The teenagers of today are offering hope for the future too – like the survivors of the school shooting in Parkland, Florida, who are campaigning for tighter gun control in the US. If they’re the leaders of tomorrow, the world might just be OK. “Well I hope they are,” says Leigh. “Especially with what’s happening in America, with this monster who’s unleashing a lot of bile in large swathes of people. It’s desperate, it really is. That’s all I have to say about that.”
Leigh often ends his answers this way. He is droll and avuncular, and passionate when he wants to be, but is unwilling to talk for longer than he deems necessary, or to entertain questions that he doesn’t like – though I don’t exactly get to finish many. He’s talked a lot, I begin, about walking away from film projects if – “Well no, no,” he interjects. “I don’t know what the question is, but let’s be clear, I haven’t talked much about it and it hasn’t happened much. It has happened, but it’s not as big a deal as you may be about to make it sound. No, all that’s about is, I will only do a film if it’s clear that nobody’s going to interfere with it. Anyway, go on.”

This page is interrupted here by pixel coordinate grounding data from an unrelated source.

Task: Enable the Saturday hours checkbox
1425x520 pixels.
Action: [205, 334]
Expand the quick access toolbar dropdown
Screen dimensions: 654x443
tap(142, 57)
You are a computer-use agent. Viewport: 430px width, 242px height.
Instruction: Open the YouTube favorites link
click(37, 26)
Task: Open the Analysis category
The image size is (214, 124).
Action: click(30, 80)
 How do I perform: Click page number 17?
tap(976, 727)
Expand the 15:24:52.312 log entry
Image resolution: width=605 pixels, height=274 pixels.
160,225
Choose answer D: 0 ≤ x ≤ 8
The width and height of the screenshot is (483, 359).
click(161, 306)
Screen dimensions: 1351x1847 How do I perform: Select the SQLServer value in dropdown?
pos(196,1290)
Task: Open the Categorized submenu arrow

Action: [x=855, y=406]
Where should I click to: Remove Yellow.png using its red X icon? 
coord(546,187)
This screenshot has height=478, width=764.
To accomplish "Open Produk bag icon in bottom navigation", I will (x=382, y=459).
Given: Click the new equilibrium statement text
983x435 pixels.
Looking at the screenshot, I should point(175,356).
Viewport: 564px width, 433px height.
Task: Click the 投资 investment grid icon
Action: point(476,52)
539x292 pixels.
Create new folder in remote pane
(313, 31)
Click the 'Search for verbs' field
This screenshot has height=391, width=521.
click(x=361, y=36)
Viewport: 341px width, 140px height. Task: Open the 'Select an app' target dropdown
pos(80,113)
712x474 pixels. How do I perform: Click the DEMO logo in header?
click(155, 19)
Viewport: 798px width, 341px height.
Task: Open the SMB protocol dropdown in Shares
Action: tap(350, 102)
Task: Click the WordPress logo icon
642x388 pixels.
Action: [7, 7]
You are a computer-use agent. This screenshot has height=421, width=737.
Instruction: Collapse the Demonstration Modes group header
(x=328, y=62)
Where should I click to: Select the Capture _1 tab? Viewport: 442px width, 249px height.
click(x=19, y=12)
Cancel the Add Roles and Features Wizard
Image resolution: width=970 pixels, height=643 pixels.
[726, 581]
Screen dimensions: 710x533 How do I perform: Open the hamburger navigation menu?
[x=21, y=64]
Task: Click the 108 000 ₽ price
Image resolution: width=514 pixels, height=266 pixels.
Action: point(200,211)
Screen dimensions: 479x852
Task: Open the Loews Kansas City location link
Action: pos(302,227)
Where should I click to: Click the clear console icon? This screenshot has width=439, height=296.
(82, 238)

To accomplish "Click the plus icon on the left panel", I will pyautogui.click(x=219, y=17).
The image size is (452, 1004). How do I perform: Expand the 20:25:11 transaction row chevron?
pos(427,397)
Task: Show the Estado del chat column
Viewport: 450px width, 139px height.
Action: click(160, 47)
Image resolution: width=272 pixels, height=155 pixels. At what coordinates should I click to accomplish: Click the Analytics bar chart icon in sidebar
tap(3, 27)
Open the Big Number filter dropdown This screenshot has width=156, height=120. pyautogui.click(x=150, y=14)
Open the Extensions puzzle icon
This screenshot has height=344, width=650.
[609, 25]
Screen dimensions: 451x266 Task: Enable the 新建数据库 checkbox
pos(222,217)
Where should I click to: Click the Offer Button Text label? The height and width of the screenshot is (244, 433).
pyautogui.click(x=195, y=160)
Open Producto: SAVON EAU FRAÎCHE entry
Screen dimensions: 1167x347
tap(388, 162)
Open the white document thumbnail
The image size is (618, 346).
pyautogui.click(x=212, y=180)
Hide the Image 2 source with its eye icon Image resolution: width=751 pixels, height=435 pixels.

One of the reasons he’s given for quitting a project, I continue, is that he’s been asked to cast an American star... “You know, you go to people and you say: ‘I want to make a film,’” he says. I’ve still not actually asked my question, but I’ve sparked something in him now. “American backers would say: ‘We don’t care that there’s no script, we don’t care that you don’t know what it’s going to be about…’ but they will insist on a star. Now, this is not about my prejudice against American actors – there are some really brilliant actors in the States, and I actually know quite a number of famous ones, and some of them have said they’d love to do a film with me.
“But that’s got nothing to do with it,” he adds sharply. “I’m committed, as a European filmmaker, to making films that come out of our culture. It’s random to have an American actor, just so you can get the money. You’re committed, then, to making a film that starts with the bogus premise that this actor is the star of the film – and that’s not what I do or want to do.”
He won’t compromise in any other areas, either. “If they said: ‘Yes we’ll make it, but you have to shoot it in Arizona...’ – well, you can make a very interesting film in Arizona, but I don’t want to make a film in Arizona. I want to make a film in Surbiton.”
“People ask me,” he continues, “‘Why don’t you do television now?’ Partly because as long as I can go on making movies for the cinema, I will, but also because I know people who make television, and it gets interfered with, very often by people who don’t really know what they’re talking about.” He almost shouts that last bit, enraged at the very idea.
Indeed, having his work interfered with is Leigh’s greatest fear. He would rather never work again than allow himself to compromise. “People don’t tell painters what to paint or how to paint it,” he says. “Or novelists what to put in their novels. They just get on with it. That’s what I do.”